The supermarket was slightly cheaper
than the small local supermarket I normally visit. Delighted, I
wandered the aisles, bundling products in my arms, only to then
decide that they were superfluous to my needs and replacing them
shortly after. I bought a couple of things that managed to pass
through my sorting-and-replacing process. I began to head back
through Kabalagala toward home. I passed by another supermarket and
decided to take a look there as well. I kicked myself when I saw a
product slightly cheaper than what I had just paid. I was able to
bounce back only when I found one item that was more expensive than
the last supermarket. Swings and roundabouts.

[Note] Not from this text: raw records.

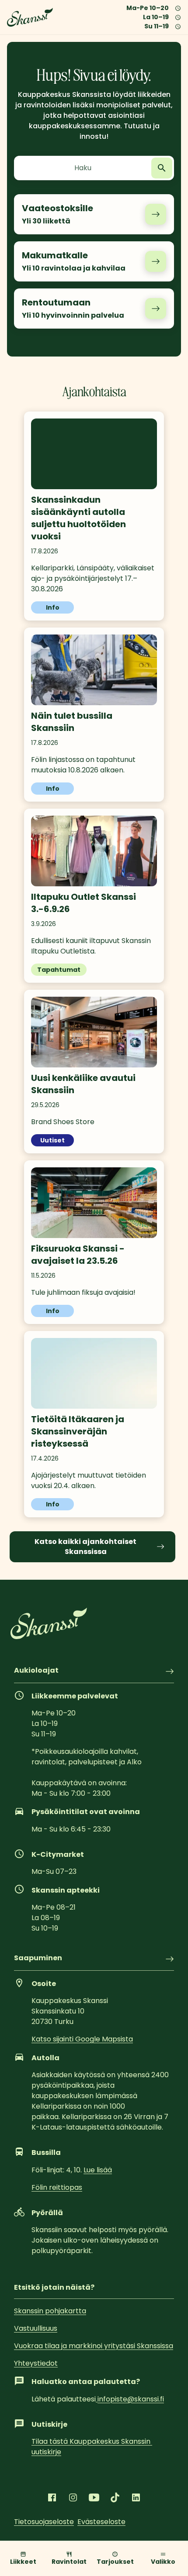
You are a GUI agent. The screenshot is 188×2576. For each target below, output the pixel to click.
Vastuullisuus (35, 2328)
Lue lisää (98, 2170)
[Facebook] (52, 2497)
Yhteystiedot (36, 2363)
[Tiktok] (115, 2497)
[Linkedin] (136, 2497)
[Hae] (161, 168)
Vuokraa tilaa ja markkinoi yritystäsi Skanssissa (93, 2346)
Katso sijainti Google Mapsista (82, 2039)
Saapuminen (38, 1959)
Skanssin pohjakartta (50, 2311)
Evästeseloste (101, 2522)
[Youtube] (94, 2497)
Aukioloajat (36, 1671)
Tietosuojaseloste (44, 2522)
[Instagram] (73, 2497)
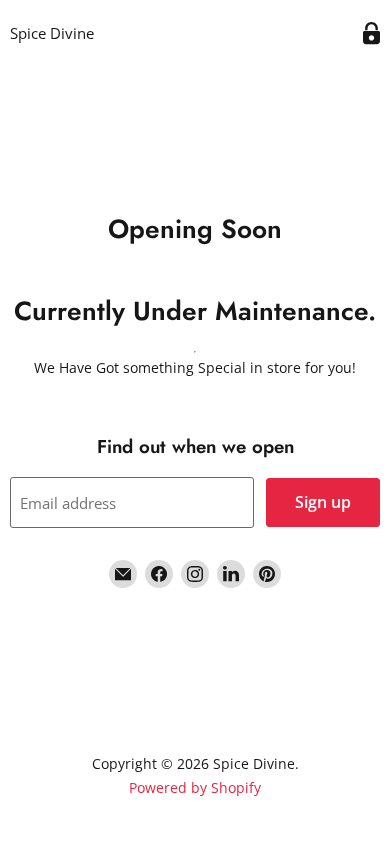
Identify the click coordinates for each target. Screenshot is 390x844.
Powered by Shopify (195, 787)
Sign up (323, 502)
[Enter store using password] (371, 33)
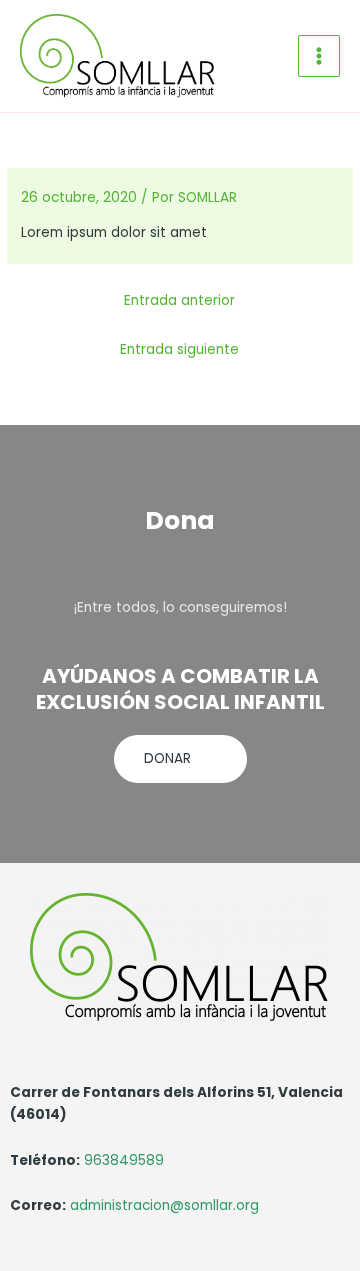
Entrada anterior (179, 300)
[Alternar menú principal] (319, 56)
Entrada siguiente (179, 349)
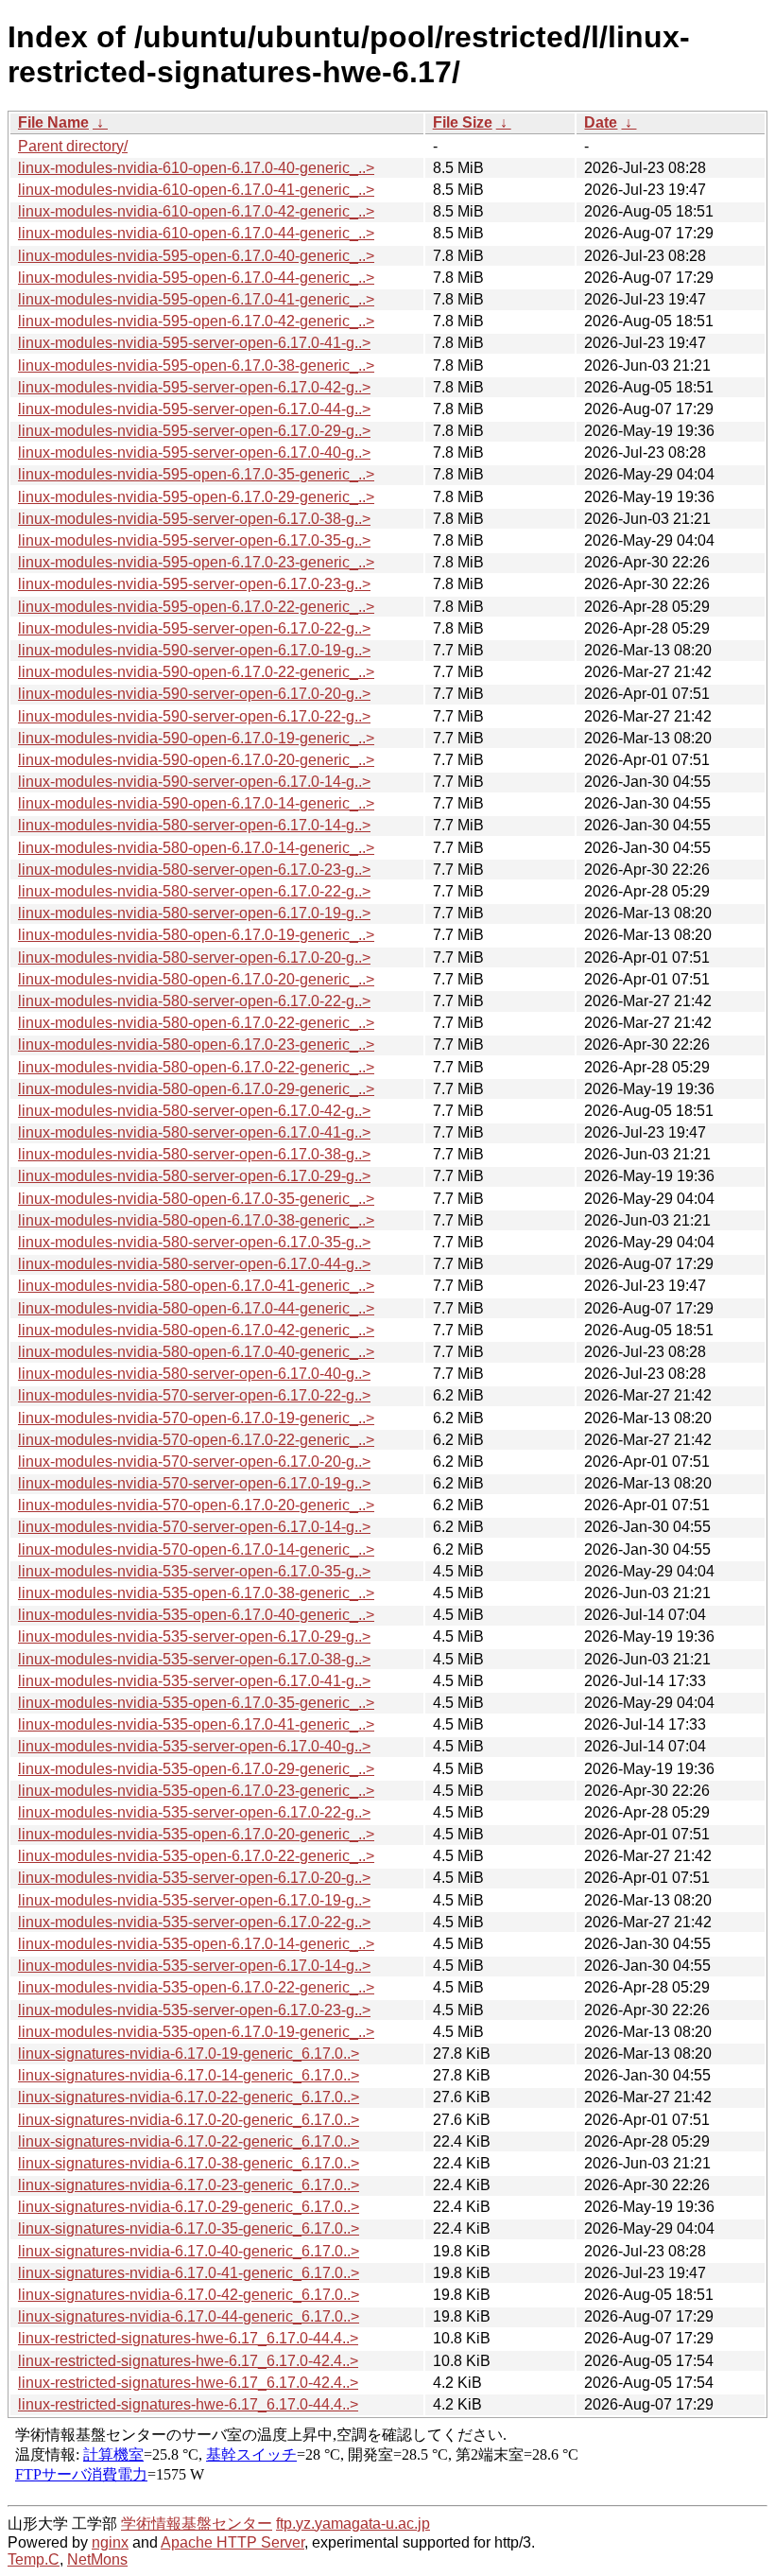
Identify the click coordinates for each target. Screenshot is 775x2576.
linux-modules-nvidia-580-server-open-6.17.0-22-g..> (194, 891)
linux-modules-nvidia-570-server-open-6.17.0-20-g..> (194, 1461)
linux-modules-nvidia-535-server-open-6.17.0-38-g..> (194, 1659)
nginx (110, 2542)
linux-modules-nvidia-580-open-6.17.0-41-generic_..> (196, 1286)
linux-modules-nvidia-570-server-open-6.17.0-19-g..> (194, 1483)
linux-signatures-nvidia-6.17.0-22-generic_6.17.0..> (188, 2097)
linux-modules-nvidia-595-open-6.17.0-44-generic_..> (196, 278)
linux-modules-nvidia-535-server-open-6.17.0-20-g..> (194, 1878)
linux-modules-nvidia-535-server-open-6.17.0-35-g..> (194, 1571)
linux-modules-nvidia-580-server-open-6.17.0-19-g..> (194, 913)
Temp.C (34, 2559)
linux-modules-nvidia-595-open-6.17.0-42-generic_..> (196, 321)
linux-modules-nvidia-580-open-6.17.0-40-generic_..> (196, 1352)
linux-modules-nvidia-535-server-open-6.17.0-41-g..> (194, 1681)
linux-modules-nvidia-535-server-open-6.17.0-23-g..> (194, 2010)
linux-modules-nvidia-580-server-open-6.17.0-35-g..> (194, 1242)
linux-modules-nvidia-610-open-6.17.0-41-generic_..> (196, 190)
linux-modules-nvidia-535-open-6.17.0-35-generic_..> (196, 1703)
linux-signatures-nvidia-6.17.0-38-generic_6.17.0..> (188, 2163)
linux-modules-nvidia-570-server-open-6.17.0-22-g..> (194, 1395)
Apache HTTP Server (232, 2542)
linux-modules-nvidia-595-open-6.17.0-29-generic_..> (196, 497)
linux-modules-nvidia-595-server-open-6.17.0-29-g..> (194, 431)
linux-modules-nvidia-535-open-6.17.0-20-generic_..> (196, 1834)
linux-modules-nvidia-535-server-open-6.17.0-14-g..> (194, 1966)
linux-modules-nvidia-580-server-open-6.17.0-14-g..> (194, 825)
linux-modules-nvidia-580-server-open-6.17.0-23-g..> (194, 870)
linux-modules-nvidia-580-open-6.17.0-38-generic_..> (196, 1220)
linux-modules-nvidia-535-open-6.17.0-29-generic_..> (196, 1769)
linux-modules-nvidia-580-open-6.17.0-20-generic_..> (196, 979)
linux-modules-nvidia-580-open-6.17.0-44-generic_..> (196, 1308)
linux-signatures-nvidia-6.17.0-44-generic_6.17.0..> (188, 2316)
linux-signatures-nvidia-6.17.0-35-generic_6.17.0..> (188, 2228)
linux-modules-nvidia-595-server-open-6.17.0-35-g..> (194, 540)
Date (600, 122)
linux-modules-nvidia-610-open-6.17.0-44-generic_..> (196, 233)
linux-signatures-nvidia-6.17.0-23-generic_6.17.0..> (188, 2185)
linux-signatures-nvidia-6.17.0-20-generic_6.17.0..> (188, 2120)
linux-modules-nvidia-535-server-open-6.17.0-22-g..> (194, 1812)
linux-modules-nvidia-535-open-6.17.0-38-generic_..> (196, 1593)
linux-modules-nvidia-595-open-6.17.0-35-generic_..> (196, 474)
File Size (462, 122)
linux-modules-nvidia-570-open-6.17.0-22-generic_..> (196, 1440)
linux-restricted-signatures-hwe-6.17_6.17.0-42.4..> (188, 2361)
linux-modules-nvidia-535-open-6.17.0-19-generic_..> (196, 2032)
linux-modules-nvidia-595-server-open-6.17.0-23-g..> (194, 584)
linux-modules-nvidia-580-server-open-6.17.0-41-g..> (194, 1132)
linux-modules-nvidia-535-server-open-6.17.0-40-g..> (194, 1746)
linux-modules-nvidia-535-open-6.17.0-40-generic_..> (196, 1615)
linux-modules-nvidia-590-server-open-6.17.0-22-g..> (194, 716)
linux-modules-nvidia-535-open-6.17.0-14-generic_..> (196, 1944)
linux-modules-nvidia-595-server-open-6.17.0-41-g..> (194, 343)
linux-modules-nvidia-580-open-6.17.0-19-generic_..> (196, 935)
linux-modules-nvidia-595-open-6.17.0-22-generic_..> (196, 607)
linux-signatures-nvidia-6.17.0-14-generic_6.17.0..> (188, 2075)
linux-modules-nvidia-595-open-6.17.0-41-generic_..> (196, 299)
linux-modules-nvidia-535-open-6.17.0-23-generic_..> (196, 1791)
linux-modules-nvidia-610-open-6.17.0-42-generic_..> (196, 211)
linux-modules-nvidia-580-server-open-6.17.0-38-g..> (194, 1154)
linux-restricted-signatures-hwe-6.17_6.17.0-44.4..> (188, 2338)
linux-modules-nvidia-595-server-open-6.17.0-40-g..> (194, 452)
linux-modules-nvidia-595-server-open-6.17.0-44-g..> (194, 409)
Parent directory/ (73, 146)
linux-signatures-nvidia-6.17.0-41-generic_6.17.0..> (188, 2273)
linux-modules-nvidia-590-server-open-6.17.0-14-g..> (194, 782)
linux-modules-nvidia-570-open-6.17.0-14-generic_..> (196, 1549)
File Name (53, 122)
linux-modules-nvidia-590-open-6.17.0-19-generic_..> (196, 738)
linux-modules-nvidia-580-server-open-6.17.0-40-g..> (194, 1374)
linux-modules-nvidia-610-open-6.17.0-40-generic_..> (196, 168)
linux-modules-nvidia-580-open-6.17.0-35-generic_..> (196, 1199)
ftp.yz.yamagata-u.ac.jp (353, 2523)
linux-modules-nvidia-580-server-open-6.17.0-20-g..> (194, 957)
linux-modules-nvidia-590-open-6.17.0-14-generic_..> (196, 803)
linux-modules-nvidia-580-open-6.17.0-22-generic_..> (196, 1023)
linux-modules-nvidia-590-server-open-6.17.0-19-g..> (194, 650)
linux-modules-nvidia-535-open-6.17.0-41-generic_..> (196, 1724)
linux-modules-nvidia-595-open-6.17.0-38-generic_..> (196, 365)
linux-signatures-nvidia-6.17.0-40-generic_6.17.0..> (188, 2251)
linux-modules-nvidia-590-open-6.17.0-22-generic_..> (196, 672)
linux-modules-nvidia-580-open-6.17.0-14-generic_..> (196, 848)
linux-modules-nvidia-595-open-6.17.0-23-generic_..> (196, 562)
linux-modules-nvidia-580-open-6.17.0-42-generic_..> (196, 1330)
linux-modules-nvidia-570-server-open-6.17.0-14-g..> (194, 1527)
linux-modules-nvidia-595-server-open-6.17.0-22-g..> (194, 628)
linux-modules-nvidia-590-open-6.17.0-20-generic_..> (196, 760)
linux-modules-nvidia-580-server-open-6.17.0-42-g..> (194, 1111)
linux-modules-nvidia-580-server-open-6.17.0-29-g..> (194, 1176)
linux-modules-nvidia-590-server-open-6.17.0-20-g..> (194, 694)
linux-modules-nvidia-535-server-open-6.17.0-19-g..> (194, 1900)
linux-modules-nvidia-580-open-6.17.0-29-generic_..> (196, 1089)
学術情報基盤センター (196, 2523)
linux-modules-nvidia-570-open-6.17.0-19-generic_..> (196, 1418)
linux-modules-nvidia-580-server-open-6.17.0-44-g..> (194, 1264)
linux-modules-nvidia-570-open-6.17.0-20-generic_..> (196, 1505)
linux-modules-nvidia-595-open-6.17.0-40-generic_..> (196, 256)
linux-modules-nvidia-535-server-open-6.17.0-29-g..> (194, 1636)
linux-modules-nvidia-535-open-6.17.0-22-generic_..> (196, 1856)
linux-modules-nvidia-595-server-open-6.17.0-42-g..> (194, 387)
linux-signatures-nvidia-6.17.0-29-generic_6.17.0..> (188, 2207)
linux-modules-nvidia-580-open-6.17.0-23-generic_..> (196, 1044)
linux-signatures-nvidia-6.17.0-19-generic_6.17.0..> (188, 2053)
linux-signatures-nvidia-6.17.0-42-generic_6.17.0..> (188, 2295)
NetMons (97, 2559)
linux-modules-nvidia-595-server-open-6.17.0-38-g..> (194, 519)
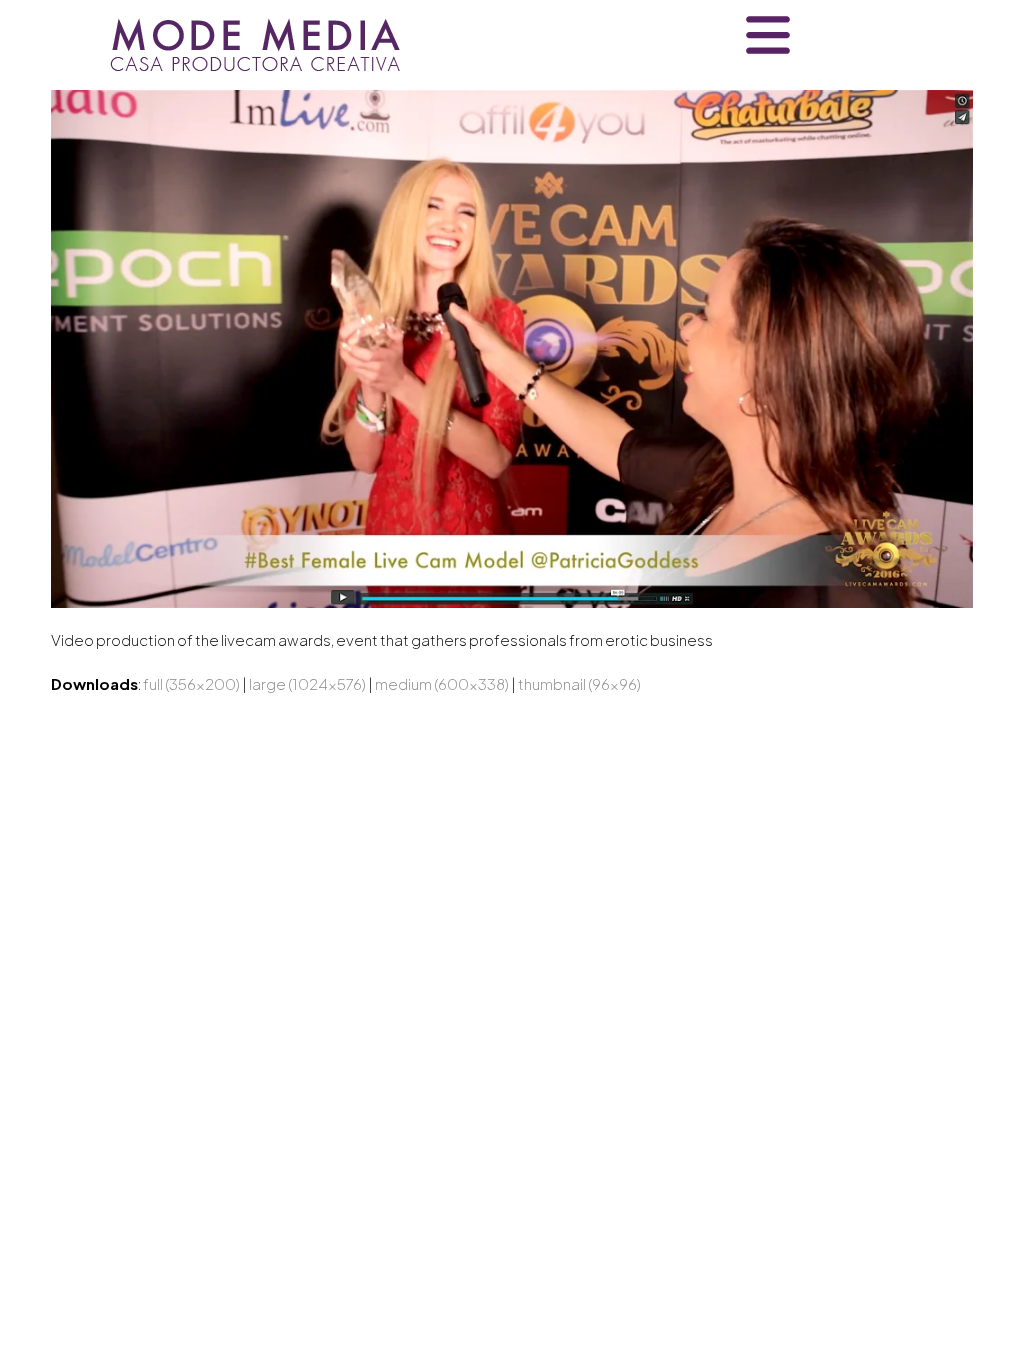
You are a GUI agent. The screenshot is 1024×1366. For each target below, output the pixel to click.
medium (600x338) (442, 683)
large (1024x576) (307, 683)
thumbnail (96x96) (579, 683)
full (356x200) (191, 683)
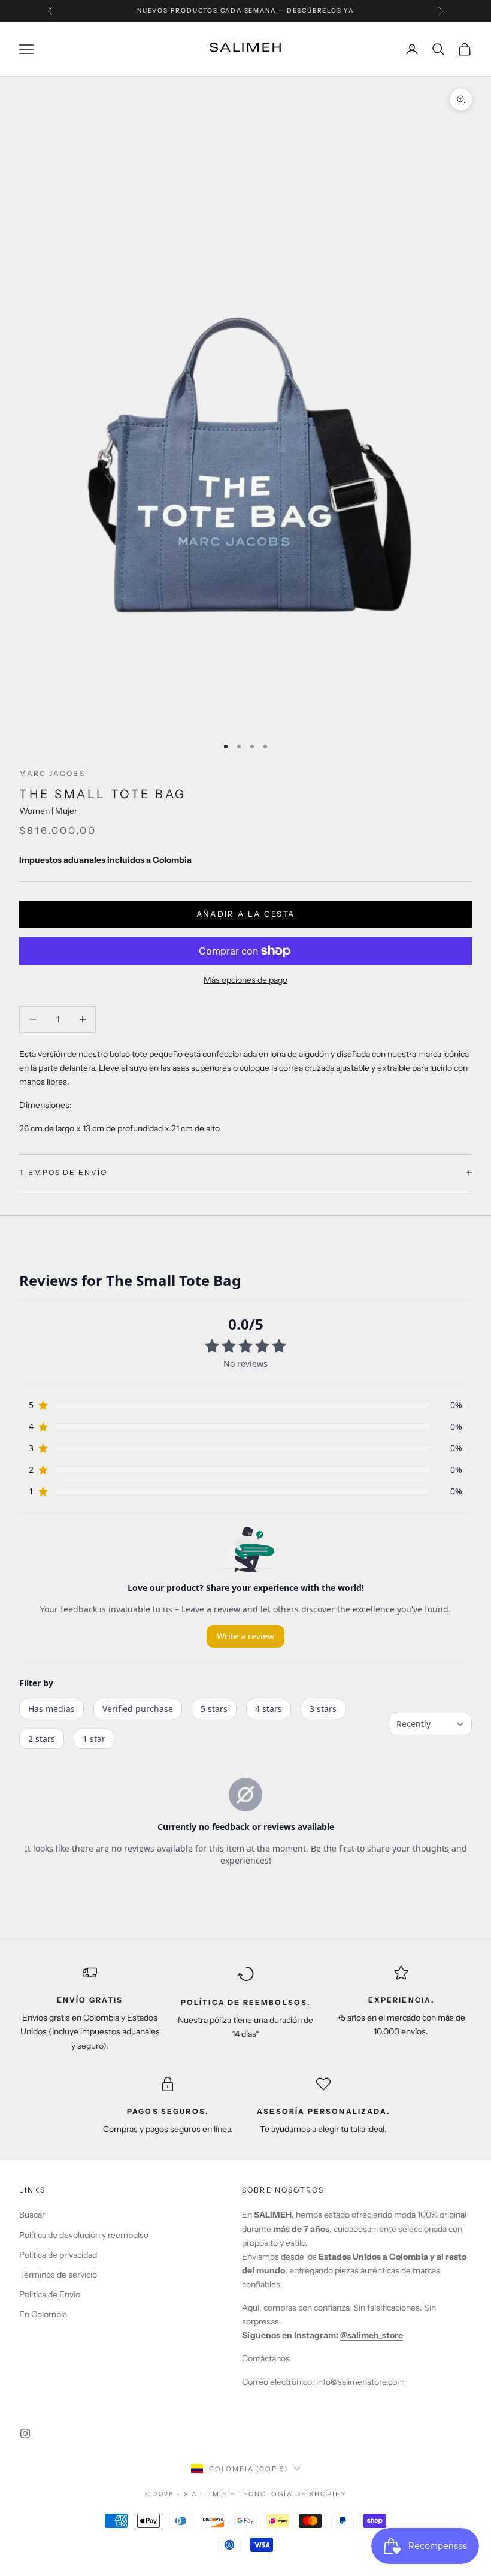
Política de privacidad (58, 2254)
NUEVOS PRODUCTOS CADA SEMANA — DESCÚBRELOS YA (245, 10)
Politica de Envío (49, 2294)
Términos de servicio (58, 2274)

I spotted a French patisserie. Curious
about the novelty of a French bakery in Kampala, and also curious
about the prices, I went in. The bakery is one of several buildings
in a hotel compound. Outside the bakery, covered by a precise and
well-made thatched roof (read: money) comfortable chairs and tables
are casually arranged on the patio. The place had a breezy, warm vibe
that instantly envelops you and puts you at ease. I gazed
thoughtfully at the glass case of desserts, and I took a mental note
of what was available, but walked away empty handed. Outside in the
carpark, a woman called Ayesha had set up a small table of her
handcrafted wares. I was drawn to this woman, and began a
conversation with her. Ayesha had a small selection of products on
display – including some necklaces, bags, and aprons. They were all
extremely cheap – I knew this because I had been taking mental
notes of the prices of things at all the shops and markets I visit.
The necklaces looked like coloured beads, but they were actually made
out of rolled paper. I had noticed that it was a common material in
Ugandan jewellery – probably because it was inexpensive, but it is
immensely intricate and time consuming to make: Ayesha had made each
paper bead by hand. I bought the necklace and she helped me to pick
out a nice colour. We spoke for a little while, I asked her about the
different items she had made. She was gentle and softly spoken with a
determined dignity and a business mind.
“Can I have your contact details?”
she asked me before I left, “So that I can tell you of other things
I make, and perhaps you can further my business by telling your
friends?”
I gladly accepted and jotted down my
number for her – I had to consult my phone to find out what my
number was, I haven't bothered to learn it yet. I draped the necklace
around my neck, smiled, shook Ayesha's hand and left.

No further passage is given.